CLPIPS: A Personalized Metric for AI-Generated Image Similarity

arXiv cs.CV / 4/3/2026

💬 OpinionIdeas & Deep AnalysisModels & Research

Key Points

  • The paper introduces CLPIPS, a personalized extension of the LPIPS image similarity metric designed to better match human judgments of similarity in text-to-image workflows.
  • It argues that existing similarity metrics (e.g., LPIPS, CLIP) can misalign with human perceptions in context-specific, user-driven tasks, motivating metric adaptation.
  • CLPIPS is fine-tuned using human-ranked image pairs with margin ranking loss, updating only the LPIPS layer-combination weights rather than the full model.
  • Experiments on an iterative human study show improved alignment between metric outputs and human rankings, measured via Spearman rank correlation and intraclass correlation.
  • The authors position similarity metrics as adaptive, human-in-the-loop components that can be improved with lightweight, human-augmented tuning rather than solely chasing better absolute metric scores.

Abstract

Iterative prompt refinement is central to reproducing target images with text to image generative models. Previous studies have incorporated image similarity metrics (ISMs) as additional feedback to human users. Existing ISMs such as LPIPS and CLIP provide objective measures of image likeness but often fail to align with human judgments, particularly in context specific or user driven tasks. In this paper, we introduce Customized Learned Perceptual Image Patch Similarity (CLPIPS), a customized extension of LPIPS that adapts a metric's notion of similarity directly to human judgments. We aim to explore whether lightweight, human augmented fine tuning can meaningfully improve perceptual alignment, positioning similarity metrics as adaptive components for human in the loop workflows with text to image tools. We evaluate CLPIPS on a human subject dataset in which participants iteratively regenerate target images and rank generated outputs by perceived similarity. Using margin ranking loss on human ranked image pairs, we fine tune only the LPIPS layer combination weights and assess alignment via Spearman rank correlation and Intraclass Correlation Coefficient.
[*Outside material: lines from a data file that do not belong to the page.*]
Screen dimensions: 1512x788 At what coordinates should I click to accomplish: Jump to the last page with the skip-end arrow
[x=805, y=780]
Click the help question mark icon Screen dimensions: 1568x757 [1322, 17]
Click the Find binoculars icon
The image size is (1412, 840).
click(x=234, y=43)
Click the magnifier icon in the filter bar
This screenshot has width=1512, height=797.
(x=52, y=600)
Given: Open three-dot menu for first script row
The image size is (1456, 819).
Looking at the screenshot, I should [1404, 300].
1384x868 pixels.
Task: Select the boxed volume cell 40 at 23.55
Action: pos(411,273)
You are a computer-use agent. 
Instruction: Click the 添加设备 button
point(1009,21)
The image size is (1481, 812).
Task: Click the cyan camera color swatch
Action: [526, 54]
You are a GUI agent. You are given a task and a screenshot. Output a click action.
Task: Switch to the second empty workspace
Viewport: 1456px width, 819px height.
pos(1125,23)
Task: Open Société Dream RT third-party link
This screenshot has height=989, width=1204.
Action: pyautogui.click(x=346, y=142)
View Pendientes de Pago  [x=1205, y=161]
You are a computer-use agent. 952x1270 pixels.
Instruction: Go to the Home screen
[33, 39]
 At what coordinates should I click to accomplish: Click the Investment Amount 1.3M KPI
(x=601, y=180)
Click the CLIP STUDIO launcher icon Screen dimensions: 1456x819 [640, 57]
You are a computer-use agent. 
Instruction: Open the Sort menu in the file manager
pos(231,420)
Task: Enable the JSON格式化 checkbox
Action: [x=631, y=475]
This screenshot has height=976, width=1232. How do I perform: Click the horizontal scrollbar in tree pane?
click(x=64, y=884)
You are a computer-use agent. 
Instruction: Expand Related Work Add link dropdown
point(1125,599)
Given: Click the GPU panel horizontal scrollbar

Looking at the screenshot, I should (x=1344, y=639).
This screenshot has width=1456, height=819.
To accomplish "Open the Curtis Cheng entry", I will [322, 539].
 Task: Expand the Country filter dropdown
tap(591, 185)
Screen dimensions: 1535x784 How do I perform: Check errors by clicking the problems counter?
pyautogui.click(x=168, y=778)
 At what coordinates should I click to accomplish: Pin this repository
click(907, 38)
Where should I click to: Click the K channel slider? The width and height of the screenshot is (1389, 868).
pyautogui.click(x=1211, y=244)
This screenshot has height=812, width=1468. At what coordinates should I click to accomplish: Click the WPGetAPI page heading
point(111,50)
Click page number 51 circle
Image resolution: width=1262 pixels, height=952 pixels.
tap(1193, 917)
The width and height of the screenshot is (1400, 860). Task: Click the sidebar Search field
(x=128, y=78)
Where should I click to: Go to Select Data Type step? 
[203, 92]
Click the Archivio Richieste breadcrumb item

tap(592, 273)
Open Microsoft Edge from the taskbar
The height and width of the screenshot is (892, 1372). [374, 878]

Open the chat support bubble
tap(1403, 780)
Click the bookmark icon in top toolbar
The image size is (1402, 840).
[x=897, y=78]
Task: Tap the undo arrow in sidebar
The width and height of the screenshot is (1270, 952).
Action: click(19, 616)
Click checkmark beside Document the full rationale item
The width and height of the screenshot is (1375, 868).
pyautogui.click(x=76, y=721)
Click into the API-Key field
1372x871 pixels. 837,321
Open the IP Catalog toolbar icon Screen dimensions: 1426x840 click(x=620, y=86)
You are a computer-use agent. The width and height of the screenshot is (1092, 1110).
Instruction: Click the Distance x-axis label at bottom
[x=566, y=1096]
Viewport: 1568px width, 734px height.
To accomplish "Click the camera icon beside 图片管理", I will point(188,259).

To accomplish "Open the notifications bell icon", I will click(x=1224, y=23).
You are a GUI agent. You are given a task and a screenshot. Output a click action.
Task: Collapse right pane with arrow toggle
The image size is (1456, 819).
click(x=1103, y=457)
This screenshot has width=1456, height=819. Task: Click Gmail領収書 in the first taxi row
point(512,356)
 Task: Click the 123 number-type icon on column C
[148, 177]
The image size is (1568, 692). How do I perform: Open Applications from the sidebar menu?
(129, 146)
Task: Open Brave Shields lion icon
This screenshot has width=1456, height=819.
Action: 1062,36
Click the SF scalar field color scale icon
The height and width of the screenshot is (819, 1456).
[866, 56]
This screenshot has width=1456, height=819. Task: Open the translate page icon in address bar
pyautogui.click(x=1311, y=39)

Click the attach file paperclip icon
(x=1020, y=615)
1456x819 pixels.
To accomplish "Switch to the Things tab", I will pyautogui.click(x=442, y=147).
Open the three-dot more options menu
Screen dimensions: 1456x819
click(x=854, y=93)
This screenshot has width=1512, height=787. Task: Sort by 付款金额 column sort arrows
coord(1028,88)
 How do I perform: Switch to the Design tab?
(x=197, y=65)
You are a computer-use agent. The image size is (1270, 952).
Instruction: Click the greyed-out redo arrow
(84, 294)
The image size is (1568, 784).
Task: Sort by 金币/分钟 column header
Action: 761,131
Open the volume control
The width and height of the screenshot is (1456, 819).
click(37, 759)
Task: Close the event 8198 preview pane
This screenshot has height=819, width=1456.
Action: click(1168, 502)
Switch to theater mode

Our results show that CLPIPS achieves stronger correlation and agreement with human judgments than baseline LPIPS. Rather than optimizing absolute metric performance, our work emphasizes improving alignment consistency between metric predictions and human ranks, demonstrating that even limited human specific fine tuning can meaningfully enhance perceptual alignment in human in the loop text to image workflows.